I'm starting a new project and I need to understand how effectively modern captchas stop bots. I'm aware that bots can sometimes pay individuals to solve captchas, but I'm focusing on what bots can manage on their own. I've done some research but most of it feels anecdotal rather than scientific. I know captchas utilize metadata like mouse movement and input speed, which complicates things for bots. From what I've seen, AI can identify the required squares in captcha images, but when it tries to input that data, it fails due to those additional checks. Is this accurate, or have AI capabilities improved to the point where they can bypass those checks? I realize no captcha is foolproof, but if they're around 90% effective, that could work for me. I'm also open to other verification methods that are quick and practical. Any insights would be great!
5 Answers
AI has probably found ways to solve captchas by now. Captchas are somewhat just annoyances laid on regular users.

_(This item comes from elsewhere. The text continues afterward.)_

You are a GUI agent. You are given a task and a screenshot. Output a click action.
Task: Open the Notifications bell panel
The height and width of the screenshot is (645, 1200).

Finding reliable data on this is tough. Captchas are designed more to catch the cheaters rather than be infallible. Think of them like trick questions in a test where a perfect score looks suspicious. Bots might even accidentally fail, which undermines their purpose. Generally, sketchy individuals will likely just use humans to solve captchas instead of trying to create complex bots.
No, AI can't reliably solve captchas. While it might click the right boxes, it often misses the more nuanced checks that determine whether the user is a bot or not.
A good web application firewall (WAF) can help. It won't make you completely bot-proof, but it can slow them down significantly unless you're a high-profile target. I personally use Cloudflare's WAF for extra protection.
Captchas are constantly changing. Some of the earliest captchas are actually used for training AI, which makes it only a matter of time before AI can solve them. There’s a bit of an arms race here where captchas have to keep up with AI advancements. Ideally, modern captchas should be unsolvable by AI if they're up-to-date, but older ones might fall to AI.

Exactly, there's nothing stopping a scammer from having a bot pause and then do the captcha manually. The big-time scammers will invest in human solvers, but casual ones won’t want to deal with that hassle. I'm also looking at users who run bots without supervision, so I want to figure out how to detect them effectively.